* **Exercise passage**
Boil them in a glass bottel till the sublimate be dissolved.”
On fol. 57, he describes “ulcers of the privie parts,” among which are
corroding ulcers, but without reference to the lues. It is in the
section headed, “To prepare the humours” (fol. 61) that the most
explicit reference occurs: “When the ulcers proceed through the French
pockes, a thinne diet must be used, with the decoction of guaiacum or
use universall unctions ex Hydrargyro[850].”
In 1596 there appeared Peter Lowe’s essay on _The Spanish Sickness_[851],
which is purely a product of experience abroad, his own or of others, and
is mainly doctrinal or theoretical. The other properly English works on
the subject are all subsequent to the Restoration, and do not come into
the period of this volume, nor, from an epidemiological point of view,
into this work at all.
The evidence as to the wide prevalence of the pox in high and low becomes
abundant in the writings and memorials of the reign of James I. The
effects of the disease, as they would have been commonly remarked at this
period, are summed up in a well-known passage in _Timon of Athens_. It
would serve no purpose to collect the numerous references from Puritan
sermons, moral and descriptive essays, plays, and letters of the time. An
anonymous work of the year 1652 actually couples “the plague and the pox,”
and shows “how to cure those which are infected with either of them[852].”
One more piece of evidence may be given for London in the year 1662, or
the beginning of the Restoration period,--a date which brings us down a
century and a half from the epidemic invasion with which we are more
immediately concerned; but the information for 1662 will serve to show how
the existence of the disease was still viewed _sub rosa_, and it may help
one to realize what its prevalence and its serious effects on the public
health must have been continuously in the generations before, and most of
all in the generation which experienced the full force of it as an
epidemic[853].

* **Task item A**
List each distinct year written in figures in the passage on the history of the pox.
* **Task item B**
Print the part of the passage on the history of the pox that begins at the words "On fol. 57, he" and stops after the words "work at all.".

* **Entries supplied**
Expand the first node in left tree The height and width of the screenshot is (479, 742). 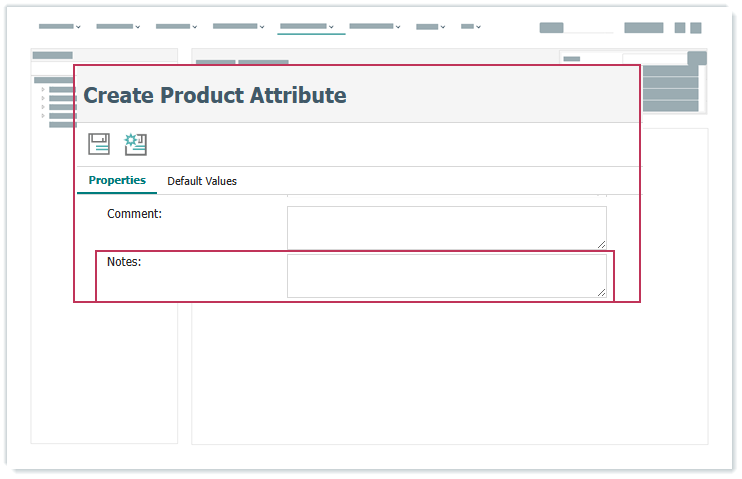coord(43,89)
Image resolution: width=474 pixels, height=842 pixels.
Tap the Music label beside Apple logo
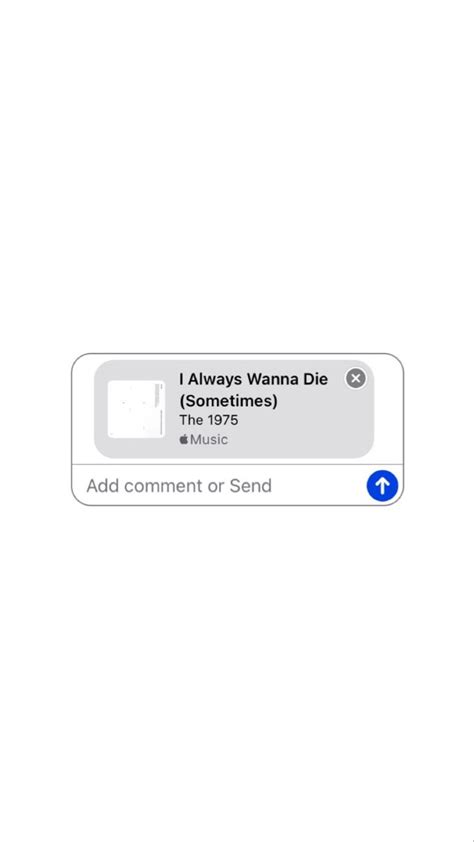point(209,439)
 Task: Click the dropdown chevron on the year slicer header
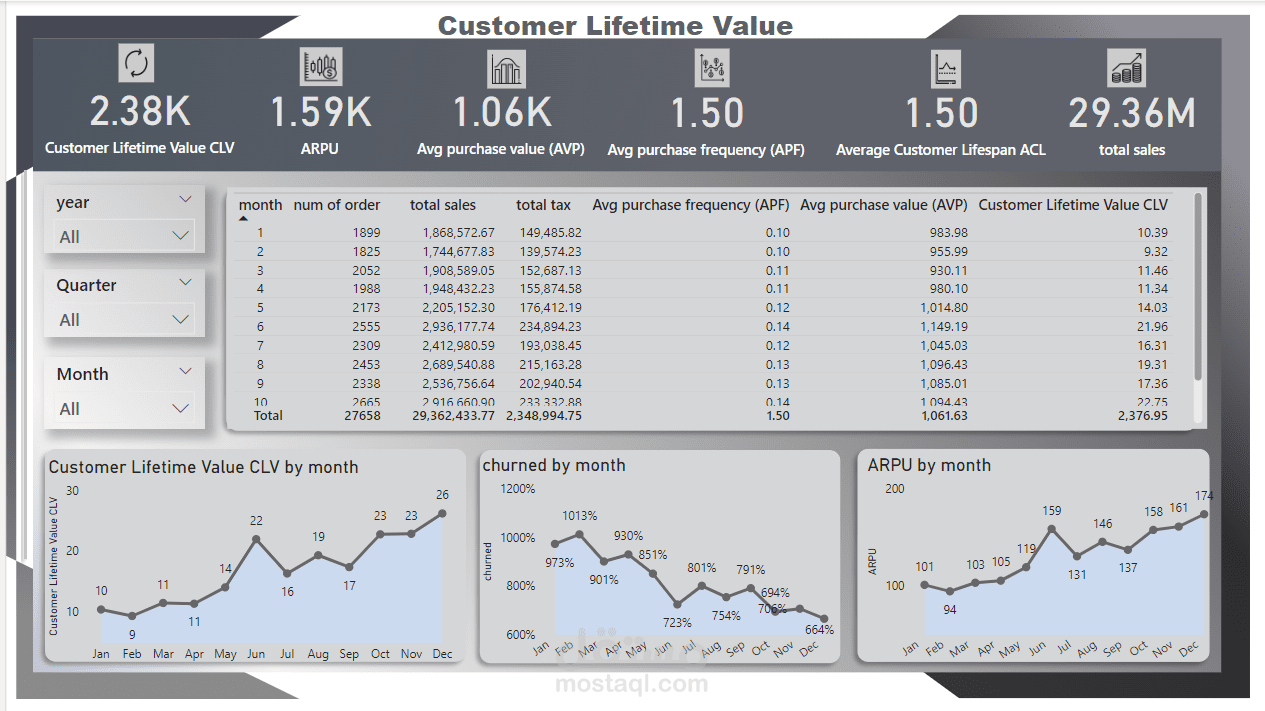(x=185, y=199)
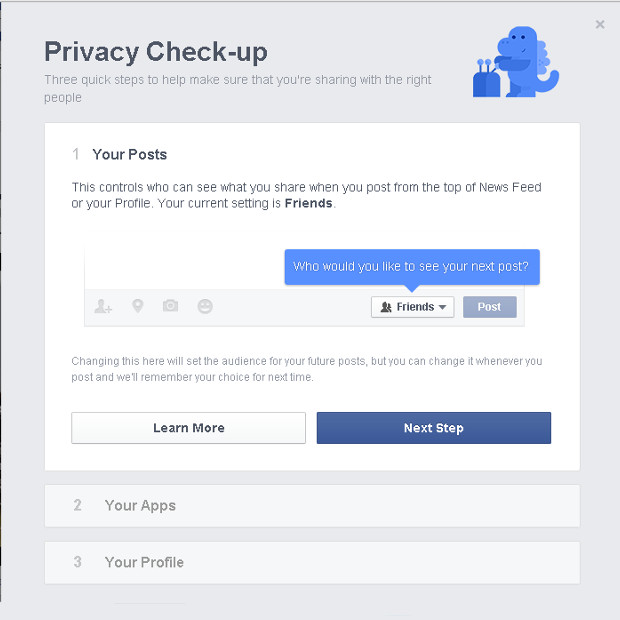Expand the Your Apps section
Viewport: 620px width, 620px height.
[x=140, y=506]
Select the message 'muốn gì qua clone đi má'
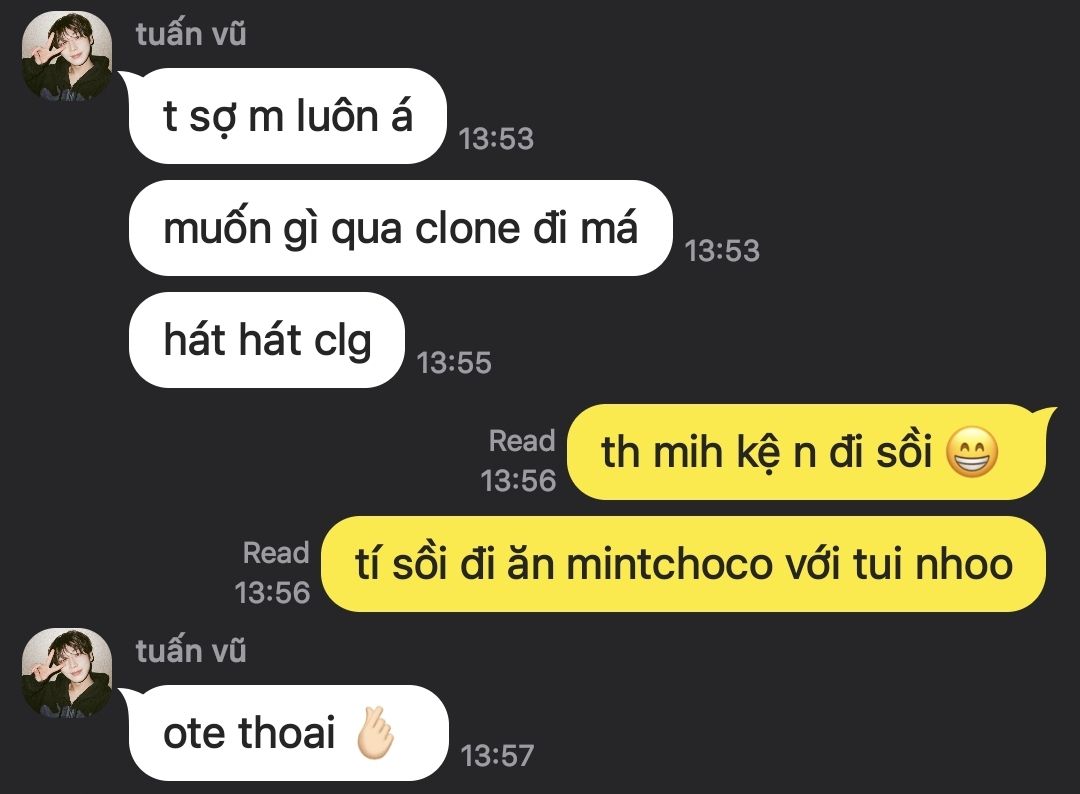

* **Problem solution A**
1596, 1652, 1662

* **Problem solution B**
On fol. 57, he describes “ulcers of the privie parts,” among which are
corroding ulcers, but without reference to the lues. It is in the
section headed, “To prepare the humours” (fol. 61) that the most
explicit reference occurs: “When the ulcers proceed through the French
pockes, a thinne diet must be used, with the decoction of guaiacum or
use universall unctions ex Hydrargyro[850].”
In 1596 there appeared Peter Lowe’s essay on _The Spanish Sickness_[851],
which is purely a product of experience abroad, his own or of others, and
is mainly doctrinal or theoretical. The other properly English works on
the subject are all subsequent to the Restoration, and do not come into
the period of this volume, nor, from an epidemiological point of view,
into this work at all.